Total Number documents in Corpus
is simply the amount of documents you have in your corpus. So if you have 20 documents then this value is 20
.
Number of Document matching term
is the count of in how many documents the term t
occurs. So if you have 20 documents in total and the term t
occurs in 15 of the documents then the value for Number of Documents matching term
is 15.
The value for this example would thus be IDF(t,D)=log(20/15) = 0.1249
Now if I'm correct, you have multiple categories per document and you want to able to categorize new documents with one or more of these categories. One method to do this would be to create one documents for each category. Each category-document should hold all texts which are labelled with this category. You can then perform tf*idf
on these documents.
A simple way of categorizing a new document could then be achieved by summing the term values of the query using the different term values calculated for each category. The category whose term values, used to calculate the product, result in the highest outcome will then be ranked 1st.

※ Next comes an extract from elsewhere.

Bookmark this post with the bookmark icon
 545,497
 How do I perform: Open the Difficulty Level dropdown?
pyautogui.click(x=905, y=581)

Another possibility is to create a vector for the query using the idf
of each term in the query. All terms which don't occur in the query are given the value of 0
. The query-vector can then be compared for similarity to each category-vector using for example cosine similarity.
Smoothing is also a useful technique to deal with words in a query which don't occur in your corpus.
I'd suggest reading sections 6.2 and 6.3 of "Introduction to Information Retrieval" by Christopher D. Manning, Prabhakar Raghavan and Hinrich Schütze.